Effet de lune sur le lac Juteca (eau noire).

  1. Suite. — Voy. t. VI, p. 81, 97, 241, 257, 273 ; t. VII, p. 225, 241, 273, 289 ; t. VIII, p. 97, 113, 129 ; t. IX, p. 129, 145, 161, 257, 177, 193, 209 ; t. X, p. 129, 145, 161, 177 ; t. XI, p. 161, 177, 193, 209, 225 ; t. XII, p. 161, 177, 193, 209 ; t. XIV, p. 81, 97, 113, 129, 145 ; t. XV, p. 97 et la note 2, et 113.
  2. San Antonio, autre village édifié par les Portugais à l’entrée du Japura, était situé à dix lieues nord de San Mathias et sur la même rive. Les villages de San Joaquim de Coërunas et de São Joao do Principe, leur succédaient, en remontant vers la frontière espagnole. Tous ces villages ont disparu depuis longtemps.
  3. Dans le relevé de la situation anthropologique du Haut-Amazone qu’on trouvera plus bas, nous donnons la liste nominative de ces nations du Japura, tout en engageant le lecteur à ne l’admettre comme nous que sous réserve. La manie des premiers explorateurs espagnols au Pérou de donner à des tribus ou des familles de la même nation, le nom de la rivière, du lac ou du site dans le voisinage duquel ils les apercevaient pour la première fois, cette manie, que déjà nous avons signalée, dut leur être commune avec les conquérants et les religieux portugais au Brésil.

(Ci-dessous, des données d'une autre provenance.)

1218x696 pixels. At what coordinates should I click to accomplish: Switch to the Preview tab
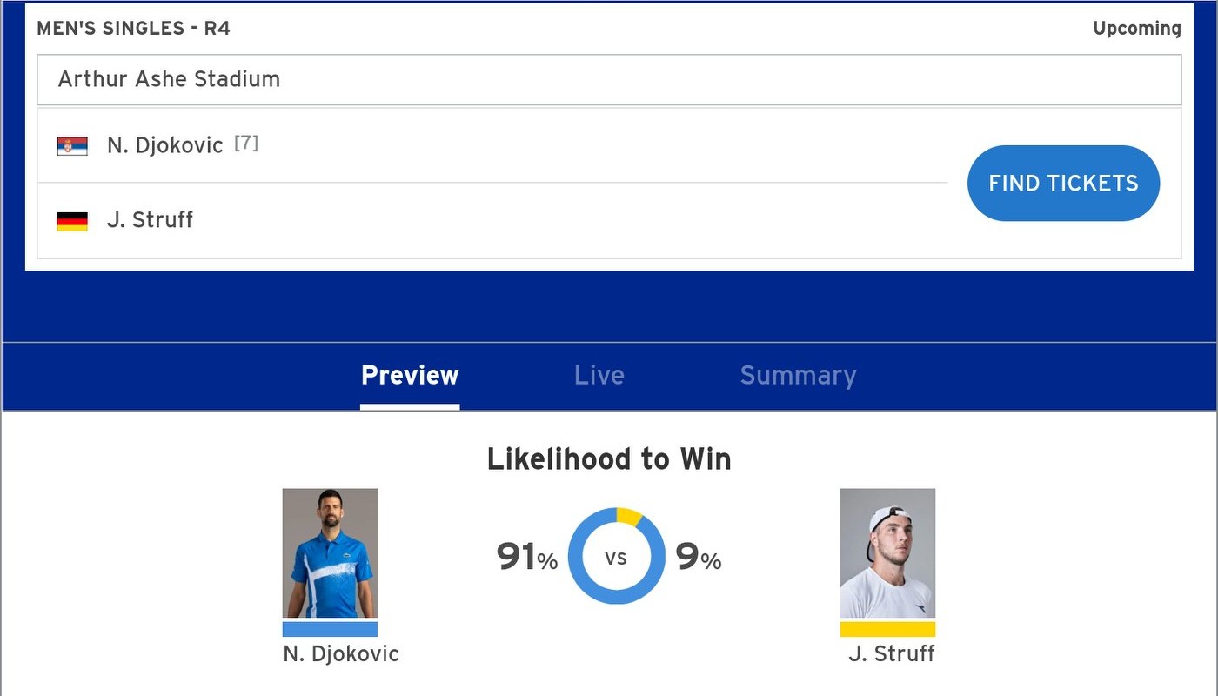coord(410,376)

De là, ces nombreuses tribus que les itinéraires du dix-huitième siècle placent sur les bords de chaque rivière et dont un tiers peut-être serait à retrancher, si les moyens de vérification ne faisaient défaut aujourd’hui.
  4. Cette description est faite d’après un costume de Mesaya que nous nous étions procuré sur les lieux et que les vers ont détruit en partie.
  5. De graves reproches à cet égard atteignirent autrefois la nation des Umaüas et déterminèrent sa division en tribus à têtes plates et en têtes au naturel. L’adoption des têtes plates, fut une manière de protester contre l’accusation d’anthropophagie.
  6. C’est le Trogon Couroucou ou Couroucou splendens des naturalistes. Nous l’avons trouvé dans les forêts, entre Pevas et Santa Maria de los Yahuas, avec une autre variété de l’espèce à ventre couleur de saumon.
  7. Au delà par duplication.
  8. Le territoire que la nation Mirañha occupa longtemps en entier a été réparti entre les tribus de sa provenance. Au nom patronymique qu’elles ont conservé, ces tribus ont joint un qualificatif qui les fait reconnaître entre elles et par lequel les riverains les désignent communément. Il y a la tribu des Mirañhas-Erêtés ou vrais Mirañhas, celle des Mirañhas-Carapanas ou Mirañhas-Moustiques, les Mirañhas-Pupñuas ou Mirañhas mangeurs de drupes du palmier Pupuña (latania), les Mirañhas-Sègés, ainsi nommés d’un affluent du Japura sur les bords duquel ils sont établis, etc., etc.
  9. Voir sur notre carte partielle du système des canaux et des lacs du Japura, les indications que nous donnons à cet égard.
  10. On a pu voir dans notre monographie des Conibos de la Plaine du Sacrement, que les indigènes épient ce moment avec d’autant plus de vigilance, qu’il est pour eux une occasion de s’approvisionner de tortues, après que ces animaux ont déposé leurs œufs dans le sable.
  11. Cette Mission exista d’abord dans le canal Cuchiüara ou San Thomé qui porte les eaux de l’Amazone à la rivière des Purus. Lors de sa descente du fleuve, La Condamine la vit encore en cet endroit. Plus tard, elle fut transférée sur la rive droite du Coary et prit le nom d’Arvellos qu’on avait donné à celui-ci en l’élevant au rang de ville capitale, les premiers néophytes de cette Mission appartenaient aux nations Sorimao, Puru-Puru, Passé, Yuma, Uayupi et Catahuichi.